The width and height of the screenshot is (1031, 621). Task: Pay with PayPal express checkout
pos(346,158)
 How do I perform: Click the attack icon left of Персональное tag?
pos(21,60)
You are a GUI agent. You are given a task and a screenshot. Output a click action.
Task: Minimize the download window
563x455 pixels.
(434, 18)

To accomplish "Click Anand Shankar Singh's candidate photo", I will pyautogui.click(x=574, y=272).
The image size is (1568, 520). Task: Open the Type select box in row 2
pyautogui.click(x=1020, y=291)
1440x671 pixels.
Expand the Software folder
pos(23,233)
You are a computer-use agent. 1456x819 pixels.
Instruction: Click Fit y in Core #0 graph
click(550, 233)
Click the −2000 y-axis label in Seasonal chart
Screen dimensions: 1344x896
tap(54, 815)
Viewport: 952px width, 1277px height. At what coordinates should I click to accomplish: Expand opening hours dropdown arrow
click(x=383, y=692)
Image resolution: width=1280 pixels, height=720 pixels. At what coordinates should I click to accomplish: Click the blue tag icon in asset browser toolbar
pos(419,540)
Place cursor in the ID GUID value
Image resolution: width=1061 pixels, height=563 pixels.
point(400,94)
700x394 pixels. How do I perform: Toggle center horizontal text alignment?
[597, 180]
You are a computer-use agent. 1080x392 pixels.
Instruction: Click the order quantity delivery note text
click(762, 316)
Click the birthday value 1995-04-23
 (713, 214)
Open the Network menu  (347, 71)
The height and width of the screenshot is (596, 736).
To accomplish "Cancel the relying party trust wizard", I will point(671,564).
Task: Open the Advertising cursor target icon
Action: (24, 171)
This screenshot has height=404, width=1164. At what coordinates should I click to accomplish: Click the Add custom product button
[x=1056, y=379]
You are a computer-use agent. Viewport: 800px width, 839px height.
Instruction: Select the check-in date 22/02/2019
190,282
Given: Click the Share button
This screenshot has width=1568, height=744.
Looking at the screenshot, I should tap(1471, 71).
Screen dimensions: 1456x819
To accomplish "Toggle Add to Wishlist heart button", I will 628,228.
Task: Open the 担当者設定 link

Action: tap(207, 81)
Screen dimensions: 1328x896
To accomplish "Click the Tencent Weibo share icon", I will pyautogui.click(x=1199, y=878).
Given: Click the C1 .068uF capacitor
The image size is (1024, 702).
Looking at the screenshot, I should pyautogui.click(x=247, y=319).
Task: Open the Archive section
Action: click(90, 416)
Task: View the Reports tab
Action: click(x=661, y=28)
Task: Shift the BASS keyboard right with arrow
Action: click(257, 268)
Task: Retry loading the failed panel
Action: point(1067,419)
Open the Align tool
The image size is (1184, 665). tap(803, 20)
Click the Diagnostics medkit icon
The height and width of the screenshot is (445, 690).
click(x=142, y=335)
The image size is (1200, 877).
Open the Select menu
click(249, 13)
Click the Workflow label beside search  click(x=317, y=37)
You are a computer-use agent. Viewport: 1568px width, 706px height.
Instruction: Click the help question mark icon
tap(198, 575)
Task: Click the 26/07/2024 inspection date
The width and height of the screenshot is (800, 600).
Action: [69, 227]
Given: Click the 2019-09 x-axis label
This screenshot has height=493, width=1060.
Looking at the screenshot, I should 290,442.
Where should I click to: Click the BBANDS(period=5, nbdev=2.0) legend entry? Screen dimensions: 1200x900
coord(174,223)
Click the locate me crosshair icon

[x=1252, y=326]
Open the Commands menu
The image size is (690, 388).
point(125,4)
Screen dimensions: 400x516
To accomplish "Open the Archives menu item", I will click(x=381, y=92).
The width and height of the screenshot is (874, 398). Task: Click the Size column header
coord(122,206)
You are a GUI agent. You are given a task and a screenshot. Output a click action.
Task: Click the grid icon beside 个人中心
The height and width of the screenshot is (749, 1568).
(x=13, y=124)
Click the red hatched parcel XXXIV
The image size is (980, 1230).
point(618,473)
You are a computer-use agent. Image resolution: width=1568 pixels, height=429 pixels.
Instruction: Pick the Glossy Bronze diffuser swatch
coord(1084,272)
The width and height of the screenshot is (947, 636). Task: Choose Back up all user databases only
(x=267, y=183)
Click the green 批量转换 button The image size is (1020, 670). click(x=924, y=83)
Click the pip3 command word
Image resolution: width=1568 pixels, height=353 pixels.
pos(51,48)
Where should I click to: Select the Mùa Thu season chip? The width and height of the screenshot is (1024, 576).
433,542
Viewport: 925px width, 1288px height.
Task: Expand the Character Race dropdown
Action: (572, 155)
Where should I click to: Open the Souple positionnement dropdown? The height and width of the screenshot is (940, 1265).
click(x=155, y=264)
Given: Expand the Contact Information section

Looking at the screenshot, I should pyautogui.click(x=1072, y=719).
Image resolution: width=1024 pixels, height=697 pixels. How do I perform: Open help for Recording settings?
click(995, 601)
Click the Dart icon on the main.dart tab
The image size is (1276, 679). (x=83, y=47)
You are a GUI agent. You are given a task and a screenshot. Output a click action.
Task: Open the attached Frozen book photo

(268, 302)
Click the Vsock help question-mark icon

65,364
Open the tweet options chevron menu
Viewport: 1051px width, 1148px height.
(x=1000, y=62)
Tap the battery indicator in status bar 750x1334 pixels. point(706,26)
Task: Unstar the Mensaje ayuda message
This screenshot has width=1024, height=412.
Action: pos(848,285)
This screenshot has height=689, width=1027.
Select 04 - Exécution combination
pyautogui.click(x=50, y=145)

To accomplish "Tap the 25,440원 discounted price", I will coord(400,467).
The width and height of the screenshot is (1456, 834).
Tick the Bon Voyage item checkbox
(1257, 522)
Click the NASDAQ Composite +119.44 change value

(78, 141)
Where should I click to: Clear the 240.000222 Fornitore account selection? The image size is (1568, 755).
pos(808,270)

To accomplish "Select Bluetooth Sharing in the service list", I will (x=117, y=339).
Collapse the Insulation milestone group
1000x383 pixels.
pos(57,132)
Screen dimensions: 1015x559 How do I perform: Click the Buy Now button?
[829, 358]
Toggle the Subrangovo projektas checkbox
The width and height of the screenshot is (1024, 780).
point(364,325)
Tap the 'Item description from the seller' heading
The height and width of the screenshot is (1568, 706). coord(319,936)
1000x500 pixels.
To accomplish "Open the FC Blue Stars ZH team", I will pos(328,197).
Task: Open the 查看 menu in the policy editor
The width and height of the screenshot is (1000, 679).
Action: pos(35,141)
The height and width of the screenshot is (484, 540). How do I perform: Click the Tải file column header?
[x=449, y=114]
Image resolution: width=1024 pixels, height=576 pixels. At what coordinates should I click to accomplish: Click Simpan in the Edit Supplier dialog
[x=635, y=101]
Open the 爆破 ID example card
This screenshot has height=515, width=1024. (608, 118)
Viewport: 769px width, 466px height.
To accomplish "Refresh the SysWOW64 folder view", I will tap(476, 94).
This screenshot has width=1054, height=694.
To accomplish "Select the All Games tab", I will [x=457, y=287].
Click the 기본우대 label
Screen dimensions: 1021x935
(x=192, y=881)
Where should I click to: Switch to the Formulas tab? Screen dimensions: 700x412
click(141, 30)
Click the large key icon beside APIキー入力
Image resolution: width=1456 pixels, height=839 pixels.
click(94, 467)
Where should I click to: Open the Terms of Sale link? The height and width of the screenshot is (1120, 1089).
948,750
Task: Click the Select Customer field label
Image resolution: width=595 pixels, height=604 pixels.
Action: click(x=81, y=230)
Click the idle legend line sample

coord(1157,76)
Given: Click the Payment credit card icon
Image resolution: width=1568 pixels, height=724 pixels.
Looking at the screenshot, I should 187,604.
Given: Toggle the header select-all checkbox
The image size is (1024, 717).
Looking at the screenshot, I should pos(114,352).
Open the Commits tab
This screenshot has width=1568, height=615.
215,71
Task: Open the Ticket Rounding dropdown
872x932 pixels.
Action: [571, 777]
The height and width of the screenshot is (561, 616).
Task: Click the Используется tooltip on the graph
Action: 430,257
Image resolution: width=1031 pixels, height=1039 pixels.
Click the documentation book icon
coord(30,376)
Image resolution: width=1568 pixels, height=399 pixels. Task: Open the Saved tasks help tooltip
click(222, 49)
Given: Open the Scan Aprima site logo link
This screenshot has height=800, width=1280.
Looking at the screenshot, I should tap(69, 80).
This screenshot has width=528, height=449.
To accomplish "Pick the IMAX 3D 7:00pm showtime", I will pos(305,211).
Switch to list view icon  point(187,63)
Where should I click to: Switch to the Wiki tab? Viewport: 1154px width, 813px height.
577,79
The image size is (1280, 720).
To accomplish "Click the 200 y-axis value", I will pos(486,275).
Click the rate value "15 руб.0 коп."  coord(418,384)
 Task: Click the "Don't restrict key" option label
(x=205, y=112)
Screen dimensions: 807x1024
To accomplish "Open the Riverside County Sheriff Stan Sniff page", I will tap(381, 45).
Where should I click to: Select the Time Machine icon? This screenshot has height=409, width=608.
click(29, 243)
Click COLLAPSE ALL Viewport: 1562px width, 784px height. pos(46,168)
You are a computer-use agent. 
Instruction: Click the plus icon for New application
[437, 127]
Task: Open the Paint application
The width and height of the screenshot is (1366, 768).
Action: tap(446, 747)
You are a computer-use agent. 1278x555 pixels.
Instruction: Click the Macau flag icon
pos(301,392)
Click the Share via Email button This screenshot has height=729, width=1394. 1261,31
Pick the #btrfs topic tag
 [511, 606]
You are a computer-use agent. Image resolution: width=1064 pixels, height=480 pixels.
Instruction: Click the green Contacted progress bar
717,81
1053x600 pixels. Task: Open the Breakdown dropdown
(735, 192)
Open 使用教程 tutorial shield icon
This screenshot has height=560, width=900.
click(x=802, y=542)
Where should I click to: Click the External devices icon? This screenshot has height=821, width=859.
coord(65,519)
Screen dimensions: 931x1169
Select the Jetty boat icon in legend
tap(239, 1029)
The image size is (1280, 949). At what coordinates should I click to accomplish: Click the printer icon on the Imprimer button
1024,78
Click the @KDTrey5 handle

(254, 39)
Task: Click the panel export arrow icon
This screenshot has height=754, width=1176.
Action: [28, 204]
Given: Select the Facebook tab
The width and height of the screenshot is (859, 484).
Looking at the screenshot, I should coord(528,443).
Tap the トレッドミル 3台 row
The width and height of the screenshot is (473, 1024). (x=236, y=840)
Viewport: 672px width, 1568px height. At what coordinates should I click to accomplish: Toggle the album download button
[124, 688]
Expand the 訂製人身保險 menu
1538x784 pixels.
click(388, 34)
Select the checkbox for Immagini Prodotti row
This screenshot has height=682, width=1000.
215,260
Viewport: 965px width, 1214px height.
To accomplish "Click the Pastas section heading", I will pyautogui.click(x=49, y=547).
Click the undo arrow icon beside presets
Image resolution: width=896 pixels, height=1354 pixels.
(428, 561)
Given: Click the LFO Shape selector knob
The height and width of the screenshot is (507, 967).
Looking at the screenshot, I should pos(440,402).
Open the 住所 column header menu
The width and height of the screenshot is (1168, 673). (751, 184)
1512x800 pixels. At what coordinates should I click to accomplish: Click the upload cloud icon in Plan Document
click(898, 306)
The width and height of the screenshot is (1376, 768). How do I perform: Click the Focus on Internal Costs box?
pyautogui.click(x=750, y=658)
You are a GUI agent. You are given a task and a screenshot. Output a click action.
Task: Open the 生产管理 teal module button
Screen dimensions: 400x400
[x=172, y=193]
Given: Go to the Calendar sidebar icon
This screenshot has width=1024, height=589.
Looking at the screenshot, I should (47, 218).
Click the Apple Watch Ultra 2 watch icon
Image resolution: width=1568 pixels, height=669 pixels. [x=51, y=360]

==============================

## Instructions to follow
Pull every line containing "agent" from the data.

## Answer space
You are a GUI agent. You are given a task and a screenshot. Output a click action.
You are a computer-use agent. 1456x819 pixels.
You are a computer-use agent. 1080x392 pixels.
You are a computer-use agent. Viewport: 800px width, 839px height.
You are a computer-use agent. Viewport: 1568px width, 706px height.
You are a GUI agent. You are given a task and a screenshot. Output a click action.
You are a computer-use agent. Image resolution: width=1568 pixels, height=429 pixels.
You are a GUI agent. You are given a task and a screenshot. Output a click action.
You are a computer-use agent. 
You are a computer-use agent. 1278x555 pixels.
You are a computer-use agent. Image resolution: width=1064 pixels, height=480 pixels.
You are a GUI agent. You are given a task and a screenshot. Output a click action.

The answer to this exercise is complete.